Secondly, any analysis of a single intervention becomes problematic, as its effectiveness
may be inter-related with other interventions.
The result of this may be that the highest effectiveness rate may be obtained when a
wide variety of different interventions are implemented.
Portfolio Investment
The use of a wide variety of interventions, as stated above, would concur with ‘portfolio
investment’ theory (Hawe and Shiell, 1995). This approach argues for hedging
investments to minimise risk.
Risk is defined as a lack of evidence on the expected returns of a high-risk intervention,
whereas an intervention for which there is good evidence is a low risk intervention.
Unfortunately, there is very little concrete evidence about the expected returns on
nutritional interventions. Hence, all interventions carry a certain level of risk. A second
form of risk is associated with the program itself. For example, there are good mass
media campaigns and there are bad ones. What differentiates a good campaign from
bad one is not widely known and hence carries risk.

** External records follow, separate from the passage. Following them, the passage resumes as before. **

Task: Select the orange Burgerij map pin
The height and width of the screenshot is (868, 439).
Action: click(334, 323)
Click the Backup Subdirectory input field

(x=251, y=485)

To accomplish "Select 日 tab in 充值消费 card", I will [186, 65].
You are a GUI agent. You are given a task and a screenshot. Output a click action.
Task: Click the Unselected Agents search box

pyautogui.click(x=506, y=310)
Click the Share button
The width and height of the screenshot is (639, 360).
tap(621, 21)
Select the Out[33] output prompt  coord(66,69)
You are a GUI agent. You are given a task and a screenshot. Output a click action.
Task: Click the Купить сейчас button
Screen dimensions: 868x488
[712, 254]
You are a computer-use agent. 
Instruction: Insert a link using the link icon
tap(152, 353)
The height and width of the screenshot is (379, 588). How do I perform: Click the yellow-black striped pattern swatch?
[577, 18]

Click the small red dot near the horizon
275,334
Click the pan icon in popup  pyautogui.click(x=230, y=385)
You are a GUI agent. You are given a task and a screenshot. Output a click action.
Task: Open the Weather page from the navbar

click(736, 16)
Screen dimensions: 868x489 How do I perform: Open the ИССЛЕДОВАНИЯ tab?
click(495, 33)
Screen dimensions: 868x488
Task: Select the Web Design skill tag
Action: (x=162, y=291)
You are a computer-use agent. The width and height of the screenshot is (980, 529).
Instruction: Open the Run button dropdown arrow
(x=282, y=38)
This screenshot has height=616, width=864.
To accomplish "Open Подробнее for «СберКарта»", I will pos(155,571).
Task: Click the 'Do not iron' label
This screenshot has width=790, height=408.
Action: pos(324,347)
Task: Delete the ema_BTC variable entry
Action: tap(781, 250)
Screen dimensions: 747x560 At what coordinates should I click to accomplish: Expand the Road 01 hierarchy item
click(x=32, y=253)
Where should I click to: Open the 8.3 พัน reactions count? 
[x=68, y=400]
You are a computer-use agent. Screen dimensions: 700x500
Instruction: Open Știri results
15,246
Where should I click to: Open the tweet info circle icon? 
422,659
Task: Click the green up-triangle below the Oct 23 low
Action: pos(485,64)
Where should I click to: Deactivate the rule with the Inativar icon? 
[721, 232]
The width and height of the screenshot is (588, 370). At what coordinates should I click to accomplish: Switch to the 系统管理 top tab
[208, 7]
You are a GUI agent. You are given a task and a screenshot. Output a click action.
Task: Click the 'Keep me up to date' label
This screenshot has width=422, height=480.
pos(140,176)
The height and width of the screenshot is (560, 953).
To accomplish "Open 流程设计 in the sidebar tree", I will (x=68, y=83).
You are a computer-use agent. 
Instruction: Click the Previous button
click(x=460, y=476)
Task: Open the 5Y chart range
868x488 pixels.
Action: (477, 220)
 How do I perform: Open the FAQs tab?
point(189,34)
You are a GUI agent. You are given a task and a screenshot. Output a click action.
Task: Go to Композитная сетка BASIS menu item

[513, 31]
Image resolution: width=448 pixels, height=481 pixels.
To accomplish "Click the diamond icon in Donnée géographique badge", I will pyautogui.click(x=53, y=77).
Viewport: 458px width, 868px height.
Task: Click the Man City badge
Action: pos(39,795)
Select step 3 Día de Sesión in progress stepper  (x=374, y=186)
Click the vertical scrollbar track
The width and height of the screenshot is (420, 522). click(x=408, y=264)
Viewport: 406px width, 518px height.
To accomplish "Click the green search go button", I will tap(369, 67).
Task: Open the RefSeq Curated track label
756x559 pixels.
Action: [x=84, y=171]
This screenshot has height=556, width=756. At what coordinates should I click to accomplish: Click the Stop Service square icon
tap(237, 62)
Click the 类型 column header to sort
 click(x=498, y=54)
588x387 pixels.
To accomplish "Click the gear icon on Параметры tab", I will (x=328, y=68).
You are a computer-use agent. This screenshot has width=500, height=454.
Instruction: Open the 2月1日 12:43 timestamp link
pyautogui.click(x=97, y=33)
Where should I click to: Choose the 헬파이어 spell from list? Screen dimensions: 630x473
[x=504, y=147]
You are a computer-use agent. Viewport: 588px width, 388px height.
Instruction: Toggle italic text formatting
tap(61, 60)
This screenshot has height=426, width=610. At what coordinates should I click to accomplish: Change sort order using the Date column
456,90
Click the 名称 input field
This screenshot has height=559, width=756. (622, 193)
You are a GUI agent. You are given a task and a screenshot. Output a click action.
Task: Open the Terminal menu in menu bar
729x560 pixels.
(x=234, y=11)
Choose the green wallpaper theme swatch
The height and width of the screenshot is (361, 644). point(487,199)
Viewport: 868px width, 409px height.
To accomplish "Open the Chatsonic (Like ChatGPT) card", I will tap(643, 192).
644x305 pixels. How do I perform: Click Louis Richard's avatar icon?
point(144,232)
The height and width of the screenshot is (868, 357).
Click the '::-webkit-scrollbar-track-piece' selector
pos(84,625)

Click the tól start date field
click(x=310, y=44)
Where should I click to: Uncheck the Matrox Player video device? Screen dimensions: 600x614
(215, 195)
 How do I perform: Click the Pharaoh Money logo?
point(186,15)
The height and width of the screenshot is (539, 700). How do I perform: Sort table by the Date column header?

A second reason for examining portfolio theory is that the interventions considered in
this study may have some level of interdependence (see section 5.4). Therefore, a
variety of different interventions may be more successful than any one intervention on
its own.
To invoke portfolio theory there is a need to examine the variance of the results of an
intervention. Such a method would bring the study into line with the classical finance
literature of retum∕variance objective functions6. Using the concepts of return∕variance,
6 See Varian (1990, p227-39) or Brealey and Myers (1991, ppl55-74).